- Native to: Senegal, Gambia
- Region: Southwest Senegal coast
- Native speakers: 15,000 (2007)
- Language family: Niger–Congo? Atlantic–CongoBakJolaJola ProperKaron–MlompKaron; ; ; ; ; ;

Language codes
- ISO 639-3: krx
- Glottolog: karo1294

= Karon language =

Endangered Jola language of West Africa

The Karon or Kalɔɔn language is an endangered language of Senegal and Gambia. It belongs to the Bak branch of the Niger–Congo language family, and is particularly closely related to the Mlomp language.

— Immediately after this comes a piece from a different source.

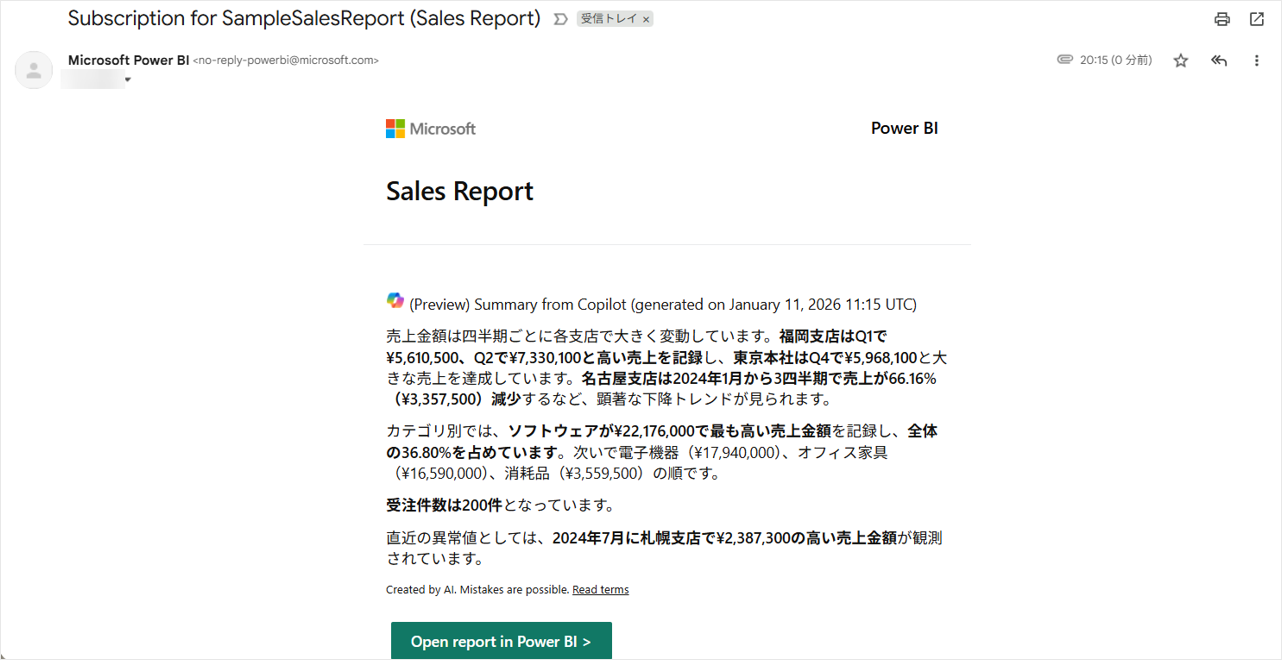The height and width of the screenshot is (660, 1282).
Task: Click the paperclip attachment icon
Action: 1065,60
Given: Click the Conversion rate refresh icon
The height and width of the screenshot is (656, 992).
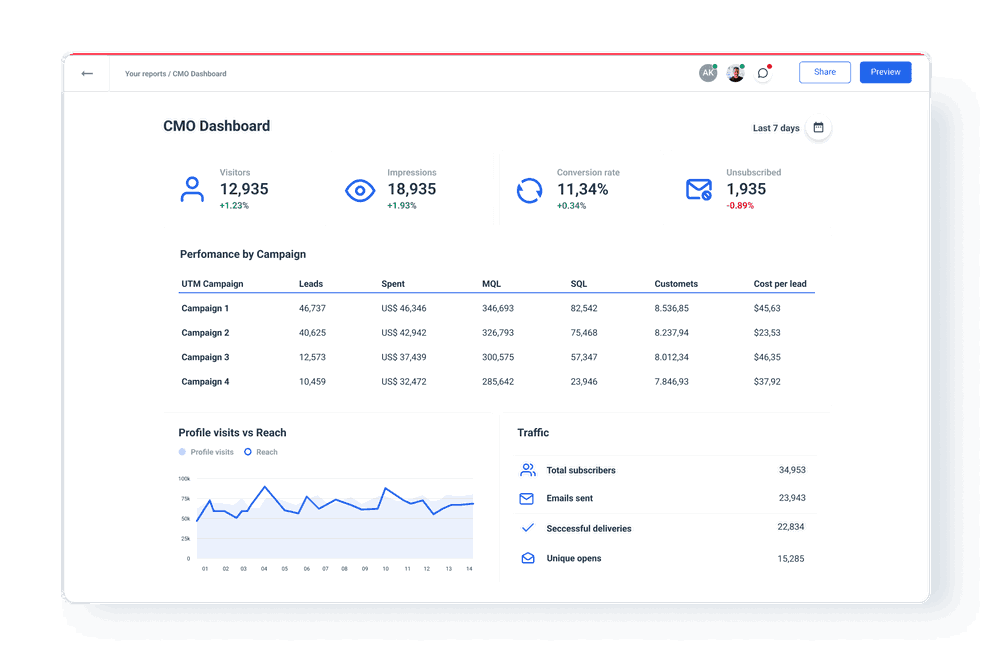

Karon is spoken in a coastal area north of the mouth of the Casamance River. A person is called alɔɔn in the language, and speakers refer to their own language as kägup kɔlɔɔnay.

== Phonology ==
=== Consonants ===

|  |  | Labial | Alveolar | Palatal | Velar | Glottal |
| Stop | voiceless | p | t | tʃ | k | ʔ |
| prenasal | ᵐp | ⁿt | ᶮtʃ | ᵑk |  |
| Nasal | plain | m | n | ɲ |  |  |
| tense | mː |  | ɲː |  |  |
| Fricative |  | f | s |  |  | h |
| Lateral |  |  | l |  |  |  |
| Approximant |  | w |  | j |  |  |

=== Vowels ===

|  | Front |  | Central |  | Back |  |
| oral | nasal | oral | nasal | oral | nasal |
| Close | i iː | ĩ |  |  | u uː | ũ |
| Mid | e eː | ẽ |  |  | o oː | õ |
| Open |  |  | a aː | ã |  |  |

Advanced tongue root is marked with an acute accent /á/.